练习任务:
- 1) 请根据MapReduce join一文回答以下问题:
(a) 在Map端Join中,小表存放于内存是借助什么实现的?
(b) 半连接SemiJoin结合了哪两种join?
(c) hashCode方法里prime的取值是多少?
- 2) 接着MapReduce join一文的结尾往下写。

网页正文:
MapReduce之join操作

一  前言

在很多时候,我们可能需要处理的不是一个单独的文件,而是几个有关联的文件,比如账户信息和订单信息=>

账户信息:customerIdname address telephone

订单信息:orderIdcustomerId price productName

我们很可能就需要用到这2个文件,并且他们的关系通过用户id进行关联或者join.

 

两个文件的关联点作为key,后面的字段作为value。

 

二 Map-Reduce join的三种方式

2.1 Reduce端Join: Join的操作在Reduce执行

2.2 Map端Join:

两个待连接的表,其中一个非常大,一个非常小,可以将小表直接存放于内存,DistributedCache实现。

2.3 半连接 SemiJoin: map端join和reduce端的join结合

 

三 Reduce端 Join

3.1场景:对于那种需要连接的文件大小差不多,且不需要过滤无效数据;这种情况效率比较低,特别是文件都很大的时候,还要经历shuffle过程。

 

3.2实现步骤:

#一般情况下,我们需要自定义key的类型,提供区别两种数据的一个标记

public class ReduceSideJoin extends Configured implements Tool {

public static class JoinWritable implements Writable {

      private String tag;

      private String data;

 

      public JoinWritable() {

 

      }

 

      public JoinWritable(String tag, String data) {

           this.tag = tag;

           this.data = data;

      }

 

      public void write(DataOutput out) throws IOException {

           out.writeUTF(getTag());

           out.writeUTF(getData());

      }

 

      public void readFields(DataInput in) throws IOException {

           this.setTag(in.readUTF());

           this.setData(in.readUTF());

      }

 

      public void set(String tag, String data) {

           this.setTag(tag);

           this.setData(data);

      }

 

      @Override

      public int hashCode() {

           final int prime = 31;

           int result = 1;

           result = prime * result + ((data == null) ? 0 : data.hashCode());

           result = prime * result + ((tag == null) ? 0 : tag.hashCode());

           return result;

      }

 

      @Override

      public boolean equals(Object obj) {

           if (this == obj)

                 return true;

           if (obj == null)

数据内容:
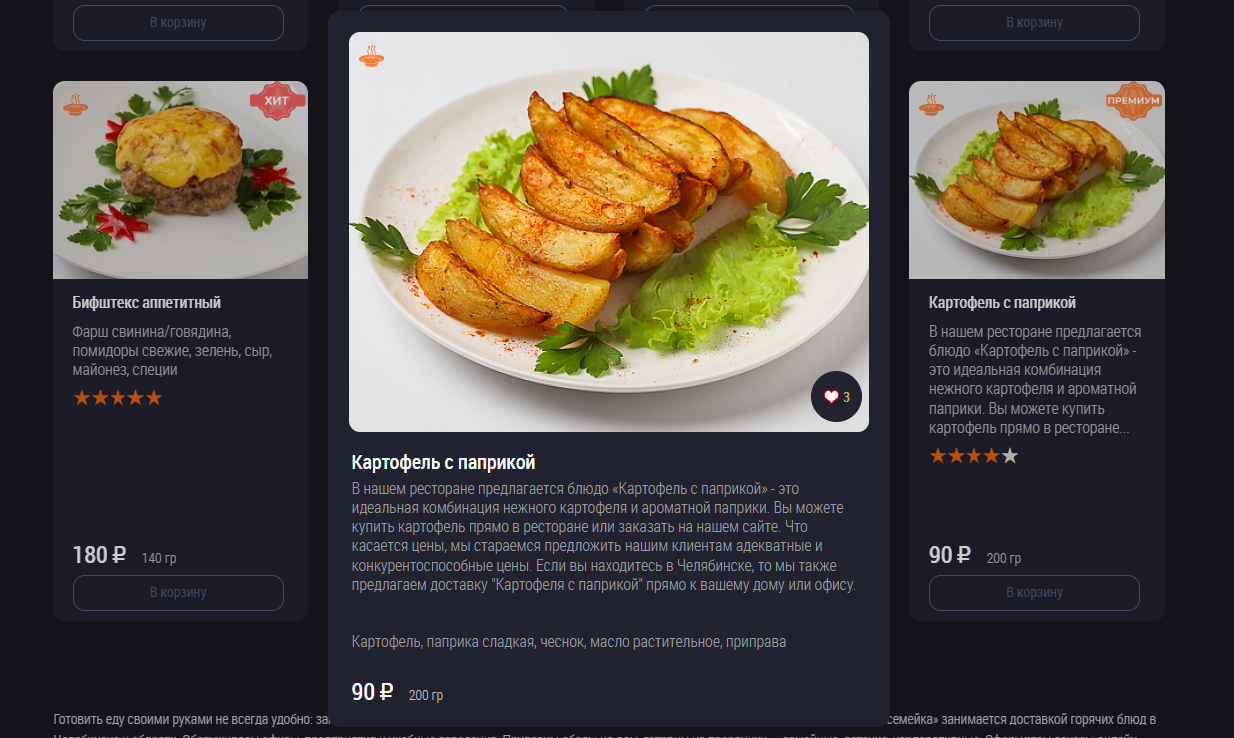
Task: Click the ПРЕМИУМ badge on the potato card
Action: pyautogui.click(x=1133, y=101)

---

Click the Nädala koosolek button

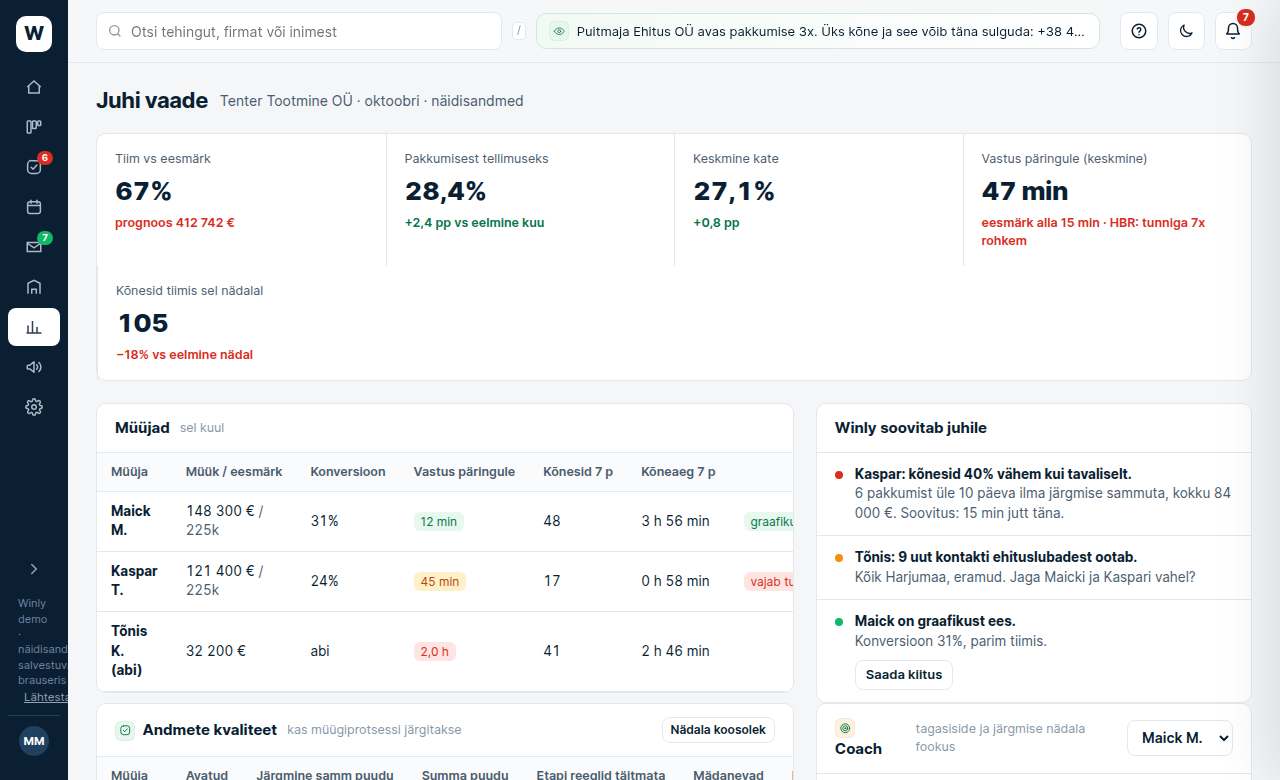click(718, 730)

任务答案:
- 1)
(a) DistributedCache
(b) map端join和reduce端的join
(c) 31

- 2)
                 return false;

           if (getClass() != obj.getClass())

                 return false;

           JoinWritable other = (JoinWritable) obj;

           if (data == null) {

                 if (other.data != null)

                      return false;

           } else if (!data.equals(other.data))

                 return false;

           if (tag == null) {

                 if (other.tag != null)

                      return false;

           } else if (!tag.equals(other.tag))

                 return false;

           return true;

      }

 

      @Override

      public String toString() {

           return tag+","+data;

      }

 

      public String getTag() {

           return tag;

      }

 

      public void setTag(String tag) {

           this.tag = tag;

      }

 

      public String getData() {

           return data;

      }

 

      public void setData(String data) {

           this.data = data;

      }

}

 

public static class JoinMapper extends Mapper<LongWritable, Text, LongWritable,JoinWritable> {

      private LongWritable outputKey = new LongWritable();

      private JoinWritable outputValue = new JoinWritable();

 

      @Override

      protected void map(LongWritable key, Text value,

                 Mapper<LongWritable, Text,LongWritable, JoinWritable>.Context context)

                 throws IOException, InterruptedException {

           String[] fields = value.toString().split(",");

           if (ArrayUtils.isEmpty(fields)) {

                 return;

           }

 

           if (fields.length != 3 && fields.length != 4) {

                 return;

           }

 

           long cid = Long.valueOf(fields[0]);

           outputKey.set(cid);

 

           String name = fields[1];

           if (fields.length == 3) {

                 String phone = fields[2];

                 outputValue.set("customer", name+","+phone);

           }

 

           if (fields.length == 4) {

                 String price = fields[2];

                 String date = fields[3];

                 outputValue.set("order", name+","+price+","+date);

           }

           context.write(outputKey, outputValue);

      }

}

 

public static class JoinReduce extends Reducer<LongWritable, JoinWritable,NullWritable, Text>{

      private Text outputValue = new Text();

      @Override

      protected void reduce(LongWritable key, Iterable<JoinWritable> values,

                 Reducer<LongWritable, JoinWritable,NullWritable, Text>.Context context)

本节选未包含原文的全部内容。